* _YOUR GOAL_:
Those lines of the records that contain "agent" are to be located and copied.

╭─ EXERCISE INPUTS

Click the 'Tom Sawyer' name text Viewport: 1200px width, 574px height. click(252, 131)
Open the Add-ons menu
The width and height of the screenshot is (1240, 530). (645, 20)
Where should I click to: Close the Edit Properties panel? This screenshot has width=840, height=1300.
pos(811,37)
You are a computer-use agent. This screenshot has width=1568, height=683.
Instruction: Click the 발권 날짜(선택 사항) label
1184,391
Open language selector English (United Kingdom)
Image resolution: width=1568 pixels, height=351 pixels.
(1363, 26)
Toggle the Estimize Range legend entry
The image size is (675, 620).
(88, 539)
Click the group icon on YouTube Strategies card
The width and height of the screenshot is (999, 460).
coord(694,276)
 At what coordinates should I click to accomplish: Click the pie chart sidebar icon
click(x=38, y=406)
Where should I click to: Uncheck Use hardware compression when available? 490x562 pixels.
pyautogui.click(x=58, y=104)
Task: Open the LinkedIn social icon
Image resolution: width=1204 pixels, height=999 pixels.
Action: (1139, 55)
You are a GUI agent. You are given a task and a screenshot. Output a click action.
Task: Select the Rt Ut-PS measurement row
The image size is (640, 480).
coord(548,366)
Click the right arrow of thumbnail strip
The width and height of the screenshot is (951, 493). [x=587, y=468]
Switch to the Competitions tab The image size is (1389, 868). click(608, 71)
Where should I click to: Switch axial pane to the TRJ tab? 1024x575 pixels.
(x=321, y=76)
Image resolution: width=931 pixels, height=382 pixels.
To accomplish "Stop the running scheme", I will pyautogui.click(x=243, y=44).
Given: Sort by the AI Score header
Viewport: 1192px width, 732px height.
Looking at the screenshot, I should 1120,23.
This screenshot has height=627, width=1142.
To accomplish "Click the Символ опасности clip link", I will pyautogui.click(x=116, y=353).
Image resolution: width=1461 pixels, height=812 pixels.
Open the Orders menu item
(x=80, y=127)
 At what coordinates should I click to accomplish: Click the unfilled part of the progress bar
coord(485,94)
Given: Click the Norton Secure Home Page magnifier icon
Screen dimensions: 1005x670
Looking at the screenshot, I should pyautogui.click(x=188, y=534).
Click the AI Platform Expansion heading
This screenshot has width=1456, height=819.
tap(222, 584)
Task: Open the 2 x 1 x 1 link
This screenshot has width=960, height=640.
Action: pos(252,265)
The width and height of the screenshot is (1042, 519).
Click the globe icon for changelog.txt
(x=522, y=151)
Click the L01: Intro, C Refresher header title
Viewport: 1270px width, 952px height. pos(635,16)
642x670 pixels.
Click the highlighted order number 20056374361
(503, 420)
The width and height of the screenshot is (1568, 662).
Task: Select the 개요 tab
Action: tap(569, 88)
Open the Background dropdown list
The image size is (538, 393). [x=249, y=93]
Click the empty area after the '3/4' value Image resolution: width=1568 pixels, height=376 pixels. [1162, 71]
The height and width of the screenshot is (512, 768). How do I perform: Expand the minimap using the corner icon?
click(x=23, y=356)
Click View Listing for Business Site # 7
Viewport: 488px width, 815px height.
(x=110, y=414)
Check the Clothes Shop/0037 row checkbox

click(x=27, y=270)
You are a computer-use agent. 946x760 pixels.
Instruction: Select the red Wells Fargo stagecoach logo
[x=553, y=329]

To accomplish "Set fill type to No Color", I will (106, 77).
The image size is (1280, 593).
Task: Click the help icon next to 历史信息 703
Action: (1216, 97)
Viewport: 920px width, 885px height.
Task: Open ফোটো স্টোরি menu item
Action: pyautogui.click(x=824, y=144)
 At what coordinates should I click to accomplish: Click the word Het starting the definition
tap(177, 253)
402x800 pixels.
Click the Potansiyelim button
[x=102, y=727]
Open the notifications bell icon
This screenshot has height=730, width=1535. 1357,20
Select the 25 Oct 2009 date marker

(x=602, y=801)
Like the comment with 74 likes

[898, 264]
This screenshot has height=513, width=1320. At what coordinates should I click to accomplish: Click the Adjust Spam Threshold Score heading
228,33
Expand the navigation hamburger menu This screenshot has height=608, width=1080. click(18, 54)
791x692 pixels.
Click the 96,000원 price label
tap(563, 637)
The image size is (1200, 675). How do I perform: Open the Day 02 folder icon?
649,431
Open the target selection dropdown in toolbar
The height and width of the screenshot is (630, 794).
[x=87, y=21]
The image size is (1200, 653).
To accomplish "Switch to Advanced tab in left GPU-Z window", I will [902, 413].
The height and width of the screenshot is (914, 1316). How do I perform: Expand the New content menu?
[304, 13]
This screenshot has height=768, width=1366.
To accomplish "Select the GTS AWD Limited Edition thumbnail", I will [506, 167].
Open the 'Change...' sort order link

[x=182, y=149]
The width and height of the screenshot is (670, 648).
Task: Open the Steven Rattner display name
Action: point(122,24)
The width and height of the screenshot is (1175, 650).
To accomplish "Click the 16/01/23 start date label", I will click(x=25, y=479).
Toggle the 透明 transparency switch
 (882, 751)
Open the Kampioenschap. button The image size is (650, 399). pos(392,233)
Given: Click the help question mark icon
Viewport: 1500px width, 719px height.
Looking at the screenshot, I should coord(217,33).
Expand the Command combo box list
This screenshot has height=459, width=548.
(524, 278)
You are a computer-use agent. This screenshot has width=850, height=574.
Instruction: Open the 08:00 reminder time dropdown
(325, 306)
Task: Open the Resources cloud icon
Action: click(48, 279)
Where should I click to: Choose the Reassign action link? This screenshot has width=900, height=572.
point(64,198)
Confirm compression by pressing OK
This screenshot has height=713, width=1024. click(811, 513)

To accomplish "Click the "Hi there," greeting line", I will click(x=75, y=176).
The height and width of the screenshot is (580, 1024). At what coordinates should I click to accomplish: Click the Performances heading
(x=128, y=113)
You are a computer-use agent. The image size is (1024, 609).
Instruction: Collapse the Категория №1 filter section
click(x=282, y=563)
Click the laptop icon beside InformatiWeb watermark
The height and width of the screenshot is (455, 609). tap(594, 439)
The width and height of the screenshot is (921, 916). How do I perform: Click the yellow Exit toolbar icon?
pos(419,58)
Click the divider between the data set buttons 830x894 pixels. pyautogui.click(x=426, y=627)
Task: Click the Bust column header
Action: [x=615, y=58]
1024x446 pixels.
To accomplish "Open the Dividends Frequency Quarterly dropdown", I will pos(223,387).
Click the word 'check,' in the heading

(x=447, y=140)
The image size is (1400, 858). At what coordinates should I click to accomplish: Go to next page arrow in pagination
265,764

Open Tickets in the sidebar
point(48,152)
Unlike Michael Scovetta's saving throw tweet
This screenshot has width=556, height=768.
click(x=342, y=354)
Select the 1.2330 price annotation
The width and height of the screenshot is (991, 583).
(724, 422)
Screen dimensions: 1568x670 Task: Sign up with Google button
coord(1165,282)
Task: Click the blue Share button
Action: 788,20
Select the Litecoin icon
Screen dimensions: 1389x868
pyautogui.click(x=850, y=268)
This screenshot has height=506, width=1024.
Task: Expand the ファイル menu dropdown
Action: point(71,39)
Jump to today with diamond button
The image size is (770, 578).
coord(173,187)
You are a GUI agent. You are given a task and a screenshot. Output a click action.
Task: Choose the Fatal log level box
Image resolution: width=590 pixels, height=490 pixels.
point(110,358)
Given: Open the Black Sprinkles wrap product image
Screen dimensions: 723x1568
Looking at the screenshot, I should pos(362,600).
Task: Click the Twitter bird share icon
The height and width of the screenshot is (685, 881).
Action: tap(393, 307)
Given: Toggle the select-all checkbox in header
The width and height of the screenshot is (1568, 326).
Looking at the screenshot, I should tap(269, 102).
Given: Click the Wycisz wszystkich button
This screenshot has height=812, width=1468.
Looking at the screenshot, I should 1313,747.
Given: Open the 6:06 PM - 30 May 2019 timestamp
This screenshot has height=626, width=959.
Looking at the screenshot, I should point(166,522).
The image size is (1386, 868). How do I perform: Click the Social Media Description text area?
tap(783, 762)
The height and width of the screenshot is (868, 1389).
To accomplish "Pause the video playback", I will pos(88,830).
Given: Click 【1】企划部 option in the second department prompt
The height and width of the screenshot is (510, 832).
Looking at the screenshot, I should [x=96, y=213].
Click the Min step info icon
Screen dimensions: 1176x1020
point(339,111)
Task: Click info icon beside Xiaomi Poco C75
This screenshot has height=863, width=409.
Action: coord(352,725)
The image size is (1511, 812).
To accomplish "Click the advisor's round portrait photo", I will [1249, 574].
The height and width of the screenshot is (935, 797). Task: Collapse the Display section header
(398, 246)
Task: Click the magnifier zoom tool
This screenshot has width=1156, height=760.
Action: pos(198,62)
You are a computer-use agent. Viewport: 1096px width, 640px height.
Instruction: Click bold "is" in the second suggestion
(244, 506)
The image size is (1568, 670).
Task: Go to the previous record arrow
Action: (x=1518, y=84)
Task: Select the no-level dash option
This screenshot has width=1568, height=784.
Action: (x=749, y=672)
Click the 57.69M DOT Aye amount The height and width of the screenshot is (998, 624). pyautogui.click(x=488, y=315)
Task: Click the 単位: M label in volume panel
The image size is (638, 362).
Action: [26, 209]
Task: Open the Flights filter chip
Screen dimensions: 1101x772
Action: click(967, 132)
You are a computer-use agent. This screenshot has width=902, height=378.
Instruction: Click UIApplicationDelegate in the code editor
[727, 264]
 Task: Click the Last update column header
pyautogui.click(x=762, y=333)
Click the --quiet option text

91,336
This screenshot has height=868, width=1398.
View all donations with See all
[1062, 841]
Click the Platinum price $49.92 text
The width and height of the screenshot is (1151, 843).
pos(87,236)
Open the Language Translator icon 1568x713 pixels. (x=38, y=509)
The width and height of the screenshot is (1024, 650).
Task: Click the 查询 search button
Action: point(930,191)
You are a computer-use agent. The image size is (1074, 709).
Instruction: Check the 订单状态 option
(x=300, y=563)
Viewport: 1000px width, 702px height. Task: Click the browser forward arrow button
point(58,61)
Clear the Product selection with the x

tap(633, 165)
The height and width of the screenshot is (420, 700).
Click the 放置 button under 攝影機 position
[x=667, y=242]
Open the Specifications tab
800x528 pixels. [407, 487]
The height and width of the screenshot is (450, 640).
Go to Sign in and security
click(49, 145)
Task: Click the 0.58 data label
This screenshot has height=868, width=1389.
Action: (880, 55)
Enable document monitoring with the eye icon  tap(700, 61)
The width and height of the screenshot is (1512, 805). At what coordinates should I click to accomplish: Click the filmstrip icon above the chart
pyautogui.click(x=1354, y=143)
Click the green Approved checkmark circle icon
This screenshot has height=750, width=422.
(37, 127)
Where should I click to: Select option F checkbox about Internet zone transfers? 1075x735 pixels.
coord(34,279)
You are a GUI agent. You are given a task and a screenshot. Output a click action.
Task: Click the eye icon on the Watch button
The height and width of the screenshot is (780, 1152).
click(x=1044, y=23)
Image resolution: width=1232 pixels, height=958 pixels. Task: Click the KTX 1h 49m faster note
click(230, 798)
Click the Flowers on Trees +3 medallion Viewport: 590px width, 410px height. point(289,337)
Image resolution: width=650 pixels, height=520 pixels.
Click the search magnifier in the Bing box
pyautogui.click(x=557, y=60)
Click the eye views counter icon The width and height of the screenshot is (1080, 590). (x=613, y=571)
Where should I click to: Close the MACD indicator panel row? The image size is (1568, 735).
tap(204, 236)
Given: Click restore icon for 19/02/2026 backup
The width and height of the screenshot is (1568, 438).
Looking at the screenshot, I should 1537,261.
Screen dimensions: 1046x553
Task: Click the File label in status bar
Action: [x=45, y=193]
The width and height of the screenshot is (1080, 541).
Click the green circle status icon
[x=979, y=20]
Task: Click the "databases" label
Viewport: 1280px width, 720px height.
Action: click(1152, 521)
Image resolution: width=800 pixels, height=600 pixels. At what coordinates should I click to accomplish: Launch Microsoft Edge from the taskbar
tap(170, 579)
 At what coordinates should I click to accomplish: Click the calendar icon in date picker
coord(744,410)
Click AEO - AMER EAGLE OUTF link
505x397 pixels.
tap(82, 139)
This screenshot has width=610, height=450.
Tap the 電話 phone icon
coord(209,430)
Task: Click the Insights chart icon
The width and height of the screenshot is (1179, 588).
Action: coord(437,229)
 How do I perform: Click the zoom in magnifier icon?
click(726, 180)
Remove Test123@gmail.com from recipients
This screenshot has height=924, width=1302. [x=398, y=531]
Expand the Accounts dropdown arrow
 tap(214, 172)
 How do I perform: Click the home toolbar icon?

╰─

* _RESPONSE AREA_:
You are a computer-use agent. This screenshot has width=1568, height=683.
You are a GUI agent. You are given a task and a screenshot. Output a click action.
You are a computer-use agent. 946x760 pixels.
You are a computer-use agent. This screenshot has width=850, height=574.
You are a computer-use agent. The image size is (1024, 609).
You are a GUI agent. You are given a task and a screenshot. Output a click action.
You are a computer-use agent. Viewport: 1096px width, 640px height.
You are a computer-use agent. This screenshot has width=902, height=378.
You are a computer-use agent. The image size is (1074, 709).
You are a GUI agent. You are given a task and a screenshot. Output a click action.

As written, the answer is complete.